(Input records)

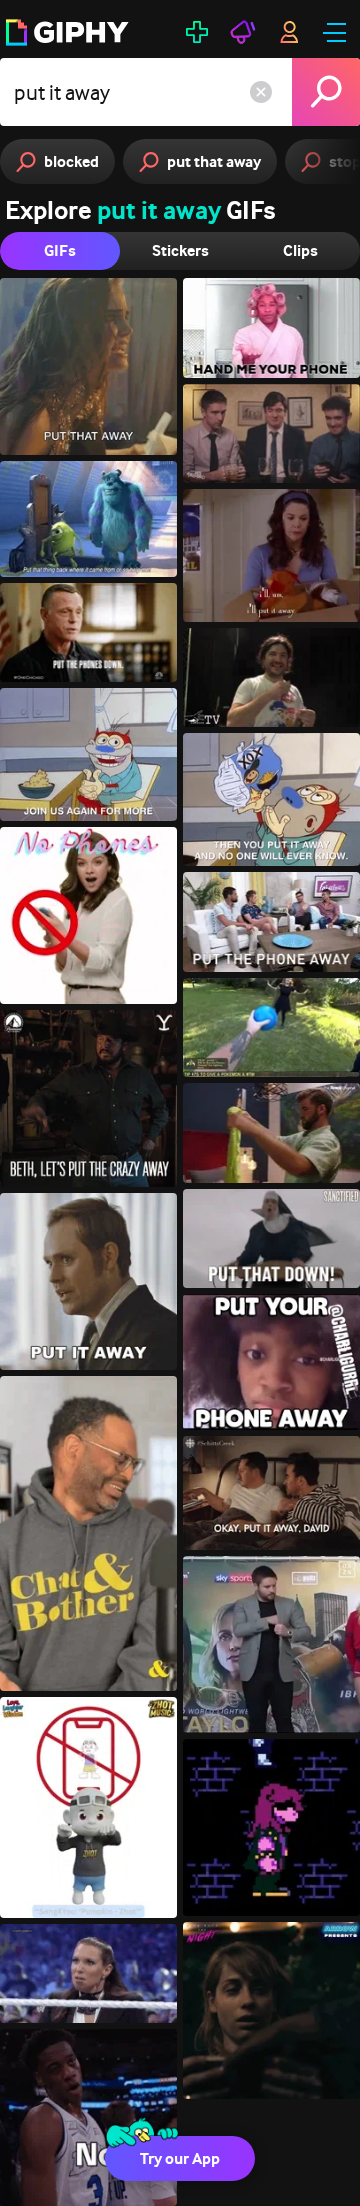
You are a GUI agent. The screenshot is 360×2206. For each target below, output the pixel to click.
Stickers (180, 250)
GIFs (60, 250)
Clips (300, 250)
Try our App (180, 2158)
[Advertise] (243, 32)
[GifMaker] (197, 32)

(End Input records)

**Work instruction**
Set down the entries above word for word, but drop any image.

**The answer**
You are a GUI agent. The screenshot is 360×2206. For each target below, output the pixel to click.
Stickers (180, 250)
GIFs (60, 250)
Clips (300, 250)
Try our App (180, 2158)
[Advertise] (243, 32)
[GifMaker] (197, 32)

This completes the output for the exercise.